## TASK INPUTS

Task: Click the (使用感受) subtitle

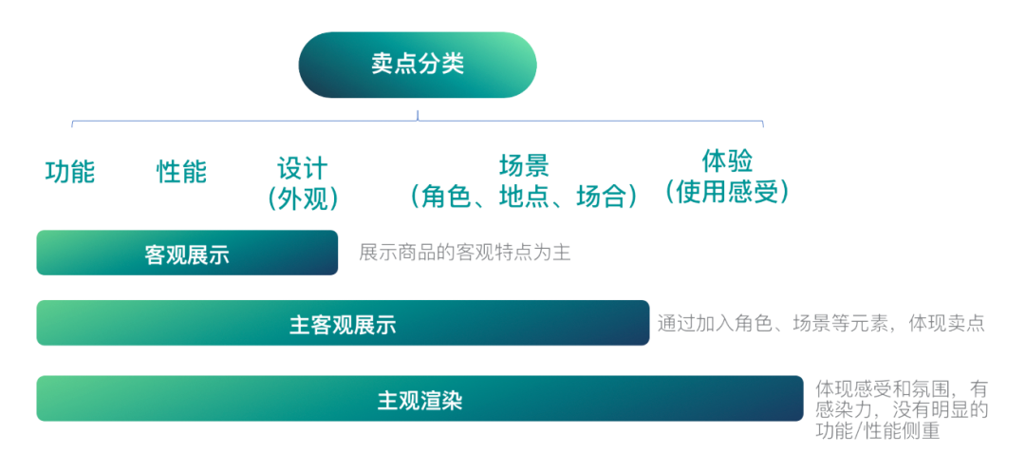Action: click(727, 192)
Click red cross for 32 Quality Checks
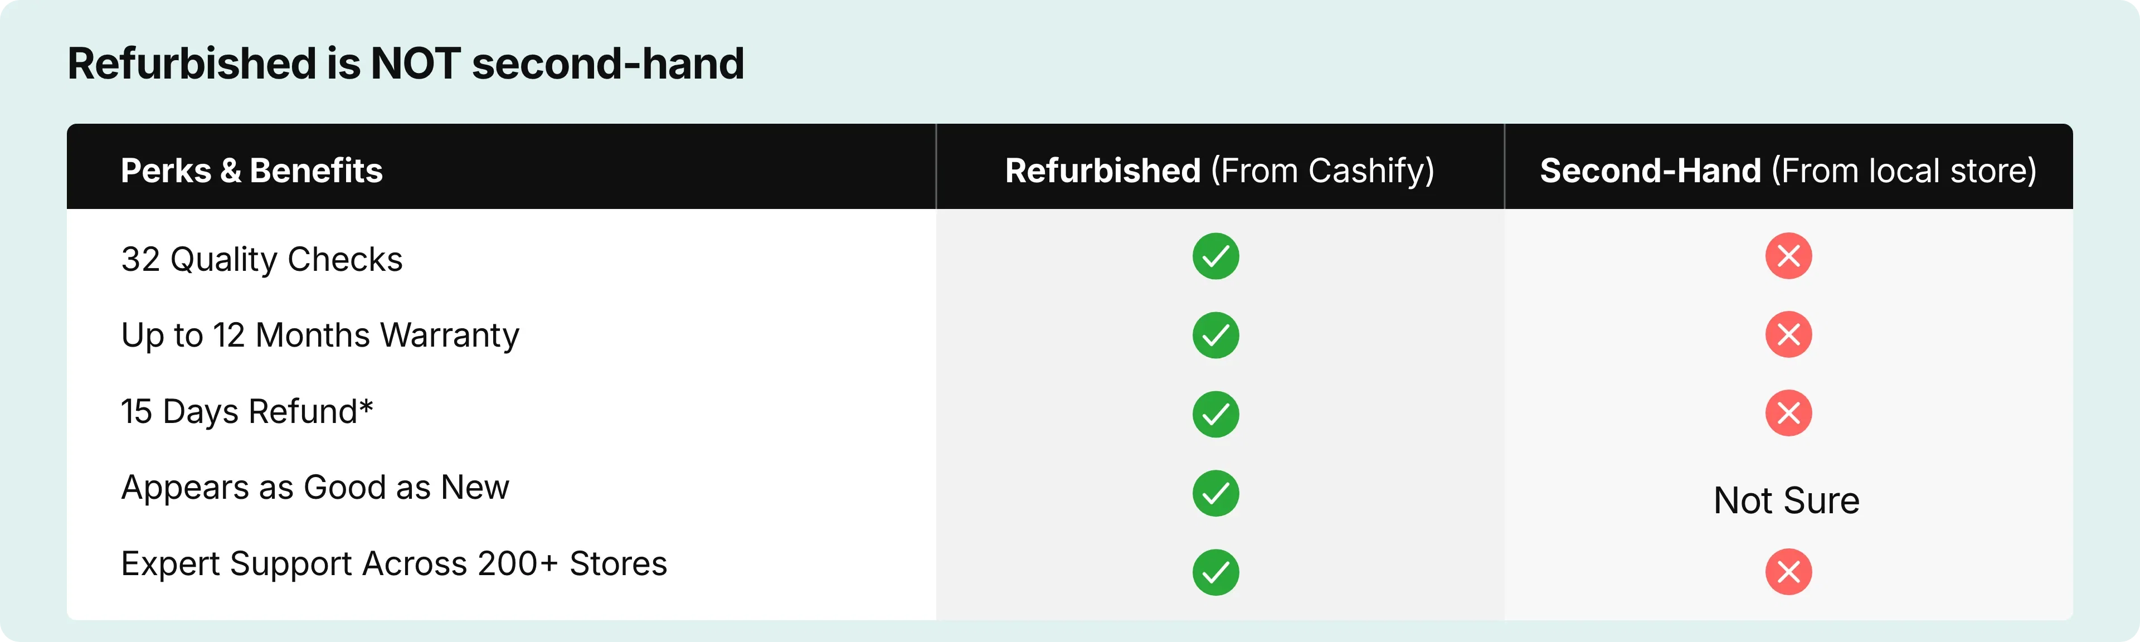This screenshot has width=2140, height=642. 1789,256
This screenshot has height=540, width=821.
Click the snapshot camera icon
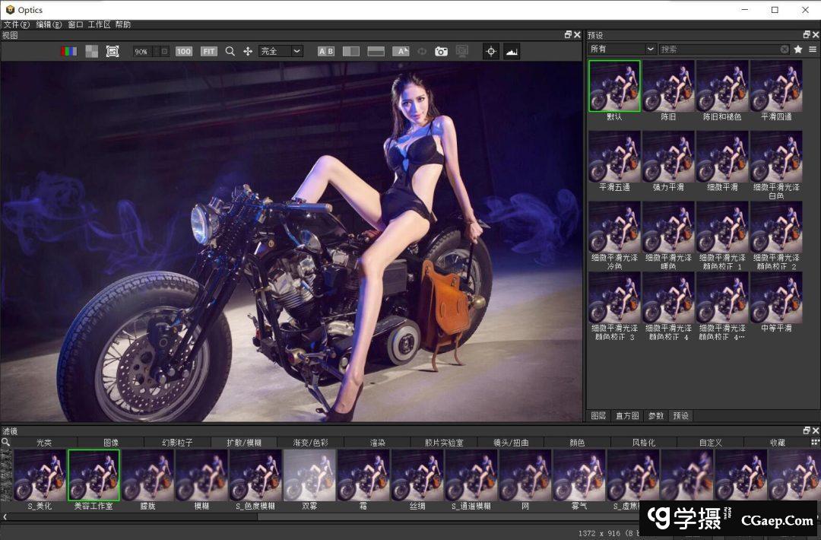441,51
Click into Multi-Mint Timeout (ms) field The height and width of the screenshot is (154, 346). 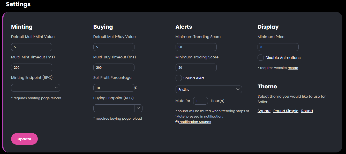(32, 67)
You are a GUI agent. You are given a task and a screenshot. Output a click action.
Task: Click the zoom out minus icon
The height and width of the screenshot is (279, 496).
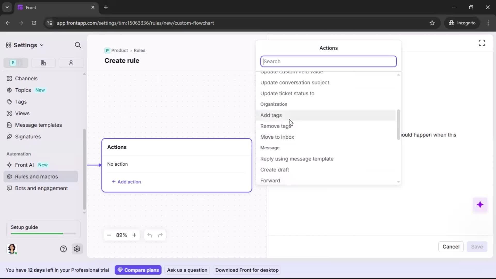[109, 235]
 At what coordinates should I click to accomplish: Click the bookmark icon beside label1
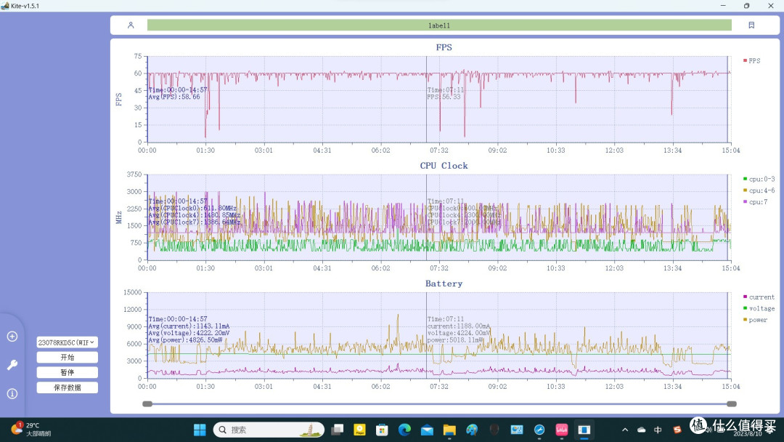pyautogui.click(x=751, y=25)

## STATED GOAL
Pick out each line of the material above that contains the word "icon", and copy those lines without changing them.

## WORKED ANSWER
Click the snapshot camera icon
Task: Click the zoom out minus icon
 At what coordinates should I click to accomplish: Click the bookmark icon beside label1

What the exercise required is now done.